Rows of pointing data

========================================================================

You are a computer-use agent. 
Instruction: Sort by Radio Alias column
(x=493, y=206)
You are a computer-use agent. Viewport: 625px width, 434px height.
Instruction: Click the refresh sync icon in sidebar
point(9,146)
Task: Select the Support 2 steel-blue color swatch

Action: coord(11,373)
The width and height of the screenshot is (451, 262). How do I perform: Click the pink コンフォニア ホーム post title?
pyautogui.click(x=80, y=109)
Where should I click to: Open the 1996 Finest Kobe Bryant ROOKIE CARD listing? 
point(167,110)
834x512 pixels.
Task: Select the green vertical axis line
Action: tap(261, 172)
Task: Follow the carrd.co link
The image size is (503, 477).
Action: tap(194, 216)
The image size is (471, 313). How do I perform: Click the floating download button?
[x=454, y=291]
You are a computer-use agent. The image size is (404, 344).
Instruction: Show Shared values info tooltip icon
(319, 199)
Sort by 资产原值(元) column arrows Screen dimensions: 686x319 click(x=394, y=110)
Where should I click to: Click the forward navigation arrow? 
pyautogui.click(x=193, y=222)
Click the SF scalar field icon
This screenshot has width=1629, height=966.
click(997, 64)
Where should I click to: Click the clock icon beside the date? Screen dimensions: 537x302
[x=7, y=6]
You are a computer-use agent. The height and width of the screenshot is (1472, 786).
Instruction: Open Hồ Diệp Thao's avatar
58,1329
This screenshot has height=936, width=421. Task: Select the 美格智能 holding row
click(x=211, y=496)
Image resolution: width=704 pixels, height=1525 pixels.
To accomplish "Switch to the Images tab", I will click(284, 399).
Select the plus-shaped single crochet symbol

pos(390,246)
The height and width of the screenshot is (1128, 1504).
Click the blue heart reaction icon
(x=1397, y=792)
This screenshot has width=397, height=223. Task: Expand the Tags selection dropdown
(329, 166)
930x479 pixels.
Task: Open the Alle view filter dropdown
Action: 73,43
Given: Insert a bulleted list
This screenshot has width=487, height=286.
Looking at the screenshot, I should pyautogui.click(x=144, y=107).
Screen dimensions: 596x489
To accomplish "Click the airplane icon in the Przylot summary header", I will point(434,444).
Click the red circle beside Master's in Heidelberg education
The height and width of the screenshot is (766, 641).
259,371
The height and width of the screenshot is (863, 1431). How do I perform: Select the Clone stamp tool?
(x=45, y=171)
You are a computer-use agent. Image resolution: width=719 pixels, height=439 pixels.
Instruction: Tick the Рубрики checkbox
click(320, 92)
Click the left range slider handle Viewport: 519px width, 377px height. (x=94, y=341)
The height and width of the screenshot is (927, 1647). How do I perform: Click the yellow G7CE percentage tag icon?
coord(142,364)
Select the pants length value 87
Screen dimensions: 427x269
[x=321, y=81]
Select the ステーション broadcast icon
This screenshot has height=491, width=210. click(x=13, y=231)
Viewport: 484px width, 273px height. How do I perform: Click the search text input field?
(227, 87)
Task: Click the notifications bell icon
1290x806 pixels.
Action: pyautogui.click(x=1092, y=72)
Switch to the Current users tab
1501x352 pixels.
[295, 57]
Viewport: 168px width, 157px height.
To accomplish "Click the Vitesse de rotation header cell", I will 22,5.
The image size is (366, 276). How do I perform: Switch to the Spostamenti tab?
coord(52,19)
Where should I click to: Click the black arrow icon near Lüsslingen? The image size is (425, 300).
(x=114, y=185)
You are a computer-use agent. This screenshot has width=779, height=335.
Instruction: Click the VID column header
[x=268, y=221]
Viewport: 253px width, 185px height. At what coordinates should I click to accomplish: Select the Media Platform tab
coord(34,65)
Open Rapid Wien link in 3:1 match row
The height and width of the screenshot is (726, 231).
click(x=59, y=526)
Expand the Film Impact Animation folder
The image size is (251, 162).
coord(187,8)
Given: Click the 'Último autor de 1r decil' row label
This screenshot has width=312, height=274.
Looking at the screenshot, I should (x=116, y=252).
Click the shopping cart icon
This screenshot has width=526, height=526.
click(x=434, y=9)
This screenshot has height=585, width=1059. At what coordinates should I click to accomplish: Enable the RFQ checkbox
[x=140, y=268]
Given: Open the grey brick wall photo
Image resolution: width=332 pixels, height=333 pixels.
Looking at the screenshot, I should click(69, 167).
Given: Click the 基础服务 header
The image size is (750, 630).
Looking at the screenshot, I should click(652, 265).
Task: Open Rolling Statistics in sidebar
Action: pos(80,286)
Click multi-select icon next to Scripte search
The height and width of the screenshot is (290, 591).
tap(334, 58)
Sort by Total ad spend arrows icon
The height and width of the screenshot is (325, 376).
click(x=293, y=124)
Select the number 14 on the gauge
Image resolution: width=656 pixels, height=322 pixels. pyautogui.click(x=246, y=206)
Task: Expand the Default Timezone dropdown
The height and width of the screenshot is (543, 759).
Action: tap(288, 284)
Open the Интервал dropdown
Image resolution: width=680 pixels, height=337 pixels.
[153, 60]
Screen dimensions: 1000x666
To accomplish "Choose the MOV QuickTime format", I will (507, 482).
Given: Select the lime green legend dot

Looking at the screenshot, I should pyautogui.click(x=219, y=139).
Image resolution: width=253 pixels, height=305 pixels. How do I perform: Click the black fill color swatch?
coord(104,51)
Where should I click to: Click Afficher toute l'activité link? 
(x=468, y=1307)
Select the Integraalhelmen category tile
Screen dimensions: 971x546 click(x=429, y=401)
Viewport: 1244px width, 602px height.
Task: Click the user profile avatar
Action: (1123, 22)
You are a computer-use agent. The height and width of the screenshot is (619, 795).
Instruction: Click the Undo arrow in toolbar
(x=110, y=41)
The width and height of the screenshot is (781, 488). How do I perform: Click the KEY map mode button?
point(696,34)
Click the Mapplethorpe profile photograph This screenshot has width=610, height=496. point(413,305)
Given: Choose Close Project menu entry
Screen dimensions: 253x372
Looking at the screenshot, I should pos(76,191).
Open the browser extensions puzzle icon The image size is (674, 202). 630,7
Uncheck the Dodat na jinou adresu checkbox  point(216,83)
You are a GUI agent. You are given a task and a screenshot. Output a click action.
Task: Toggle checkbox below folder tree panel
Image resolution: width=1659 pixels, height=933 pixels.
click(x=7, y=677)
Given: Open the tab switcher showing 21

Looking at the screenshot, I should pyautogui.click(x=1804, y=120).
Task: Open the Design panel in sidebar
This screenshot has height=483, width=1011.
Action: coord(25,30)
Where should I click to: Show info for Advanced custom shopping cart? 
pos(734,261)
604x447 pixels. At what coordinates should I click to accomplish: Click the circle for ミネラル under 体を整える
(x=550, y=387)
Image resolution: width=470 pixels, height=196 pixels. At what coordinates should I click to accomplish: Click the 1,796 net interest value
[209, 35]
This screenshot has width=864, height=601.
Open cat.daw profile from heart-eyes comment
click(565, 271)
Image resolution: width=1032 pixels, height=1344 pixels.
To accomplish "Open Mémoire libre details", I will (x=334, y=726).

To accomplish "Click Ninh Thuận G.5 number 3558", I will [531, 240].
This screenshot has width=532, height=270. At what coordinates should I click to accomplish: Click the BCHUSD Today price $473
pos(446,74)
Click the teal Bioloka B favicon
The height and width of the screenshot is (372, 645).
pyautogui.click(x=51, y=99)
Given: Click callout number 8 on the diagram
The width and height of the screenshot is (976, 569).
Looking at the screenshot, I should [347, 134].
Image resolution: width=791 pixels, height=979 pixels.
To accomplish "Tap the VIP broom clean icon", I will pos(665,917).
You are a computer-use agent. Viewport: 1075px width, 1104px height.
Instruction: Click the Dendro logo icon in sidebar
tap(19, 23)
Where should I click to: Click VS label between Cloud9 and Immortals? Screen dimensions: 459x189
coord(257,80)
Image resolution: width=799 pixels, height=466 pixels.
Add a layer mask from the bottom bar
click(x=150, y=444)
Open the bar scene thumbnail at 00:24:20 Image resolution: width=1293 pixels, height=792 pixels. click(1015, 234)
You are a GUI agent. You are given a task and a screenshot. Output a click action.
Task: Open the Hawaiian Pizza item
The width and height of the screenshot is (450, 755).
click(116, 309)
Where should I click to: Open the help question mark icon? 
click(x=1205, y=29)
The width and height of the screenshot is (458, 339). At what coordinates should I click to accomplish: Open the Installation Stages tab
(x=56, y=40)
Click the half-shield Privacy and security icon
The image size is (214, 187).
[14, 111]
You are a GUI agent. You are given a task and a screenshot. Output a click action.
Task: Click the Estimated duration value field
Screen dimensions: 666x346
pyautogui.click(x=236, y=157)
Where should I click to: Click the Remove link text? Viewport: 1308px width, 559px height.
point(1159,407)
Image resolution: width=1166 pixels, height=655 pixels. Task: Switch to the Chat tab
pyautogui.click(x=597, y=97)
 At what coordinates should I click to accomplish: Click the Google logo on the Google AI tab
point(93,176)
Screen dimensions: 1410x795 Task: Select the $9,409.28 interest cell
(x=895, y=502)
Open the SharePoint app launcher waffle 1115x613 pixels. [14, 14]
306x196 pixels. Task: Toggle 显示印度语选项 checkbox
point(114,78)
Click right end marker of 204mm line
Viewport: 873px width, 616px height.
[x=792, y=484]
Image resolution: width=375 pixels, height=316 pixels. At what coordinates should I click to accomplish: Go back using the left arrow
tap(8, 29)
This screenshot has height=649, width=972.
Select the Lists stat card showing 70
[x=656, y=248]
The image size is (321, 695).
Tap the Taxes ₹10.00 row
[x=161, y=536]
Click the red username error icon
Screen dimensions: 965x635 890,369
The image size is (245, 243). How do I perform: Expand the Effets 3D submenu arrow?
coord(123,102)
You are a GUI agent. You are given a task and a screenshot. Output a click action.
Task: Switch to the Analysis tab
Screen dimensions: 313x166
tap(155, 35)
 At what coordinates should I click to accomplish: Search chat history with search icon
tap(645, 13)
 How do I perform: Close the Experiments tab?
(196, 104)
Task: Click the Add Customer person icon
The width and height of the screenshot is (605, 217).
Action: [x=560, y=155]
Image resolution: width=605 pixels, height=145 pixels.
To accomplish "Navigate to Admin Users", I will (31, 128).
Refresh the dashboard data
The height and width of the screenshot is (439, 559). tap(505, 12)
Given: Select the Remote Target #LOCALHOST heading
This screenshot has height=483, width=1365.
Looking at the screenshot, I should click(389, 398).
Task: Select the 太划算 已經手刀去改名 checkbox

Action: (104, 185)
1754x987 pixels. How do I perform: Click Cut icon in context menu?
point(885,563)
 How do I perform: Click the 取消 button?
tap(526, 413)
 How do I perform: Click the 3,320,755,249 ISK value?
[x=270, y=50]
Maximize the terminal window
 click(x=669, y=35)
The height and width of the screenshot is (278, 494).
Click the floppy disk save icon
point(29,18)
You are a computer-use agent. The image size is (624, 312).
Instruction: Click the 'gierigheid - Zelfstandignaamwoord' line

========================================================================

> WHAT YOU WILL DO
Convert the records above, starting with the line that contains "Google AI tab" and going on through the line that contains "point(29,18)", into a JSON list of strings with one string per line and blank lines omitted.

> THE RESPONSE
[
  " At what coordinates should I click to accomplish: Click the Google logo on the Google AI tab",
  "point(93,176)",
  "Screen dimensions: 1410x795 Task: Select the $9,409.28 interest cell",
  "(x=895, y=502)",
  "Open the SharePoint app launcher waffle 1115x613 pixels. [14, 14]",
  "306x196 pixels. Task: Toggle 显示印度语选项 checkbox",
  "point(114,78)",
  "Click right end marker of 204mm line",
  "Viewport: 873px width, 616px height.",
  "[x=792, y=484]",
  "Image resolution: width=375 pixels, height=316 pixels. At what coordinates should I click to accomplish: Go back using the left arrow",
  "tap(8, 29)",
  "This screenshot has height=649, width=972.",
  "Select the Lists stat card showing 70",
  "[x=656, y=248]",
  "The image size is (321, 695).",
  "Tap the Taxes ₹10.00 row",
  "[x=161, y=536]",
  "Click the red username error icon",
  "Screen dimensions: 965x635 890,369",
  "The image size is (245, 243). How do I perform: Expand the Effets 3D submenu arrow?",
  "coord(123,102)",
  "You are a GUI agent. You are given a task and a screenshot. Output a click action.",
  "Task: Switch to the Analysis tab",
  "Screen dimensions: 313x166",
  "tap(155, 35)",
  " At what coordinates should I click to accomplish: Search chat history with search icon",
  "tap(645, 13)",
  " How do I perform: Close the Experiments tab?",
  "(196, 104)",
  "Task: Click the Add Customer person icon",
  "The width and height of the screenshot is (605, 217).",
  "Action: [x=560, y=155]",
  "Image resolution: width=605 pixels, height=145 pixels.",
  "To accomplish \"Navigate to Admin Users\", I will (31, 128).",
  "Refresh the dashboard data",
  "The height and width of the screenshot is (439, 559). tap(505, 12)",
  "Given: Select the Remote Target #LOCALHOST heading",
  "This screenshot has height=483, width=1365.",
  "Looking at the screenshot, I should click(389, 398).",
  "Task: Select the 太划算 已經手刀去改名 checkbox",
  "Action: (104, 185)",
  "1754x987 pixels. How do I perform: Click Cut icon in context menu?",
  "point(885,563)",
  " How do I perform: Click the 取消 button?",
  "tap(526, 413)",
  " How do I perform: Click the 3,320,755,249 ISK value?",
  "[x=270, y=50]",
  "Maximize the terminal window",
  " click(x=669, y=35)",
  "The height and width of the screenshot is (278, 494).",
  "Click the floppy disk save icon",
  "point(29,18)"
]